Ночной пассажир. Рассказ

 

     Вместо предисловия:
    
    В основу сюжета этого рассказа легла подлинная история, случившаяся  в наши дни в Германии. Поздним вечером в  пригородной электричке встретились двое мужчин.  Пожилой немец рассказал ночному собеседнику о своей судьбе.  Поделился мыслями о  нелегком времени, которое ему, солдату вермахта, пришлось пережить в сталинском плену после поражения немцев на  Курской дуге.  Бывший  немецкий солдат откровенно дает собственную оценку прошедшим  событиям…
    
     Был обычный летний вечер.  Косой дождь лупил по рельсам железнодорожного полотна,  потемневшее  небо вздрагивало от громовых раскатов.  Насыщенный озоном воздух источал приятную прохладу.  Я стоял  на платформе Биллефельдского вокзала и ждал электричку на Кельн.  Электричка пришла точно по расписанию.  Время было позднее,  поэтому в  ее вагонах  было малолюдно.  Усевшись в свое кресло,  я  по привычке уткнулся в газету,  не обращая   внимания на сидящего напротив меня пассажира.  Тот сидел в задумчивости  с закрытыми глазами,  видимо прикорнул от усталости.

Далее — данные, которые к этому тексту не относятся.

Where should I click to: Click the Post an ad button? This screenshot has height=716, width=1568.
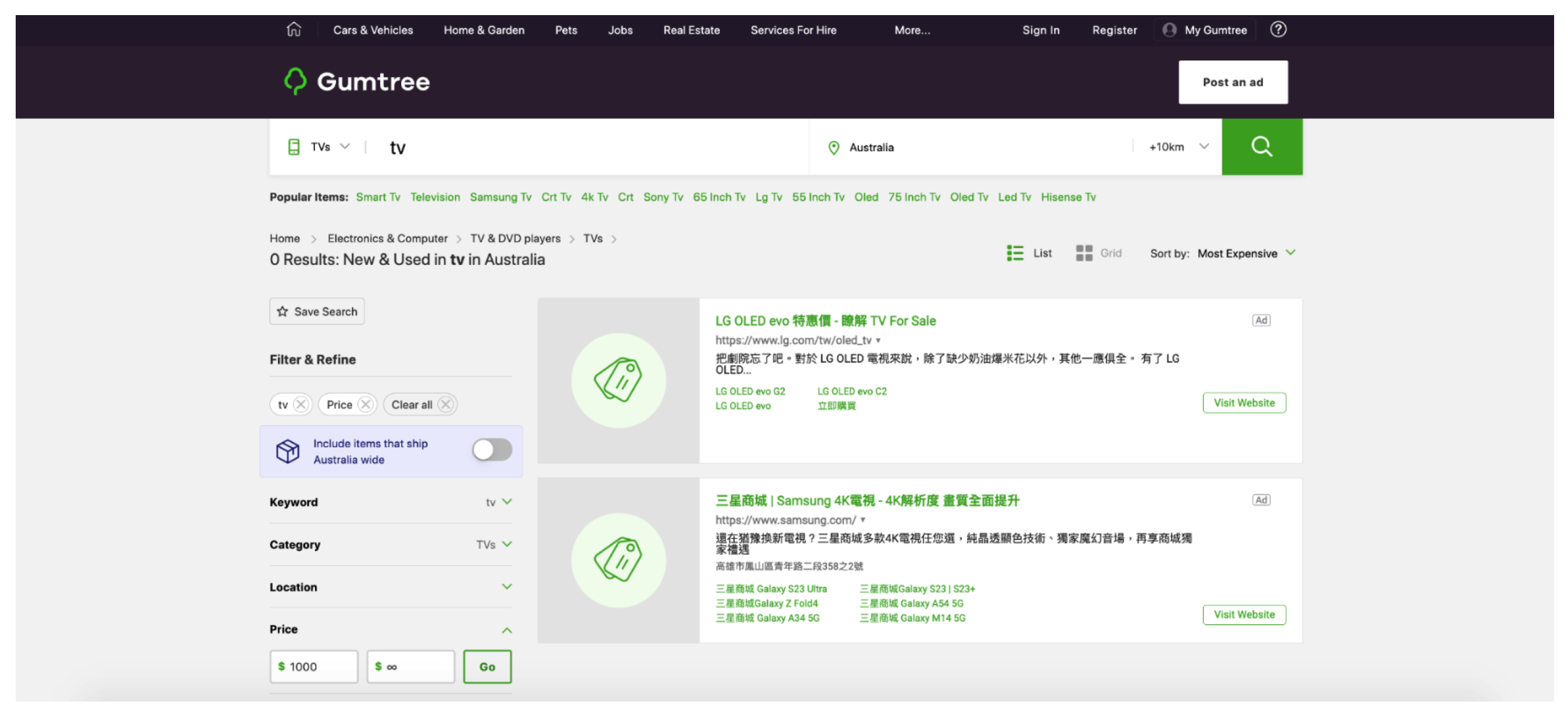(1233, 82)
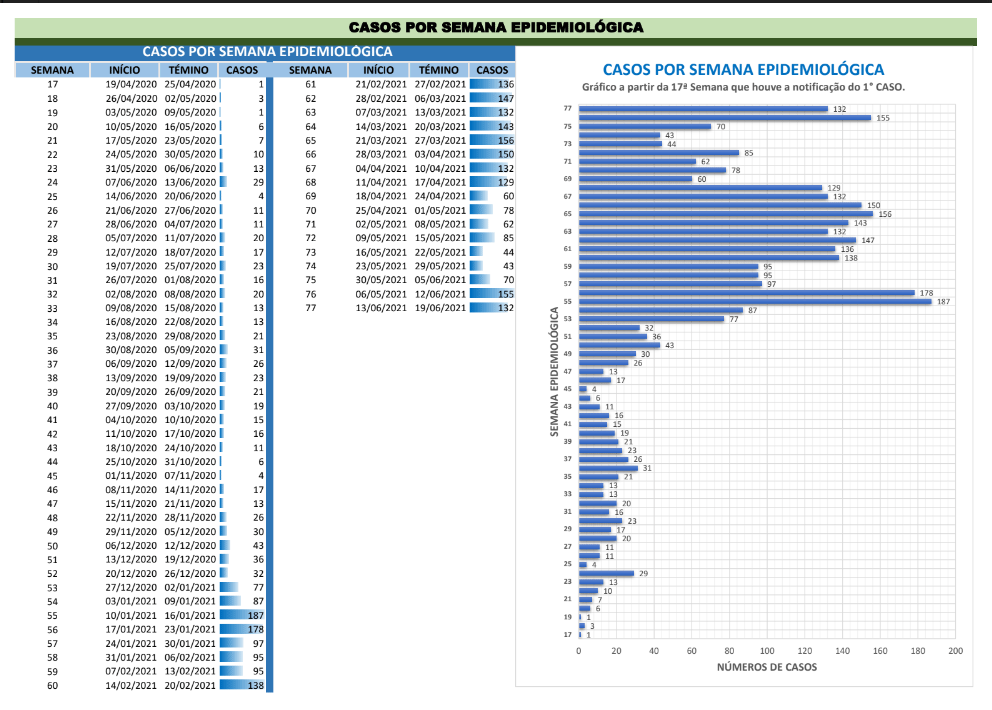Click the chart bar labeled 178
This screenshot has height=710, width=992.
pyautogui.click(x=746, y=293)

В вагоне электрички  было чисто и тепло.  Гроза еще не прошла, небо прорезали редкие всполохи молний,   и дождь продолжал струиться  по стеклам.  Из чуть приоткрытого окна в узкую щель врывался свежий воздух.  Вагон мерно раскачивался,  и на меня уже стала  нападать приятная  дрема,  как вдруг абсолютную тишину помещения нарушили  шаги контролера.  Я кинулся искать свой билет выходного дня.   Запамятав,  куда я его положил,  стал рыться по карманам,  и в сердцах негромко выругался  вслух по-русски.  Наконец запропастившийся билет все же был найден в верхнем нагрудном кармане куртки.  Контролер,  проверив его,  продолжил свой обход  по другим вагонам.
     — А ты, мил человек, часом не из России будешь? — окликнул меня мужской,  с заметным акцентом, осипший голос.
     Я отложил газету в сторону.   На  меня с пристальным любопытством смотрел тот самый пассажир,  которого я вначале  принял за  спящего.  У мужчины были  цепкие,  колючие,   глубоко посаженные глаза;  его невысокий лоб  был исчерчен глубокими морщинами. Под приоткрытой верхней губой я  углядел ровный ряд металлических зубов.
    — Из России,  отец, из нее родимой. — Мне стало приятно, что в чужой стране,  в почти пустом ночном вагоне на меня обратила внимание живая душа.
     — В гости приехал или на жительство?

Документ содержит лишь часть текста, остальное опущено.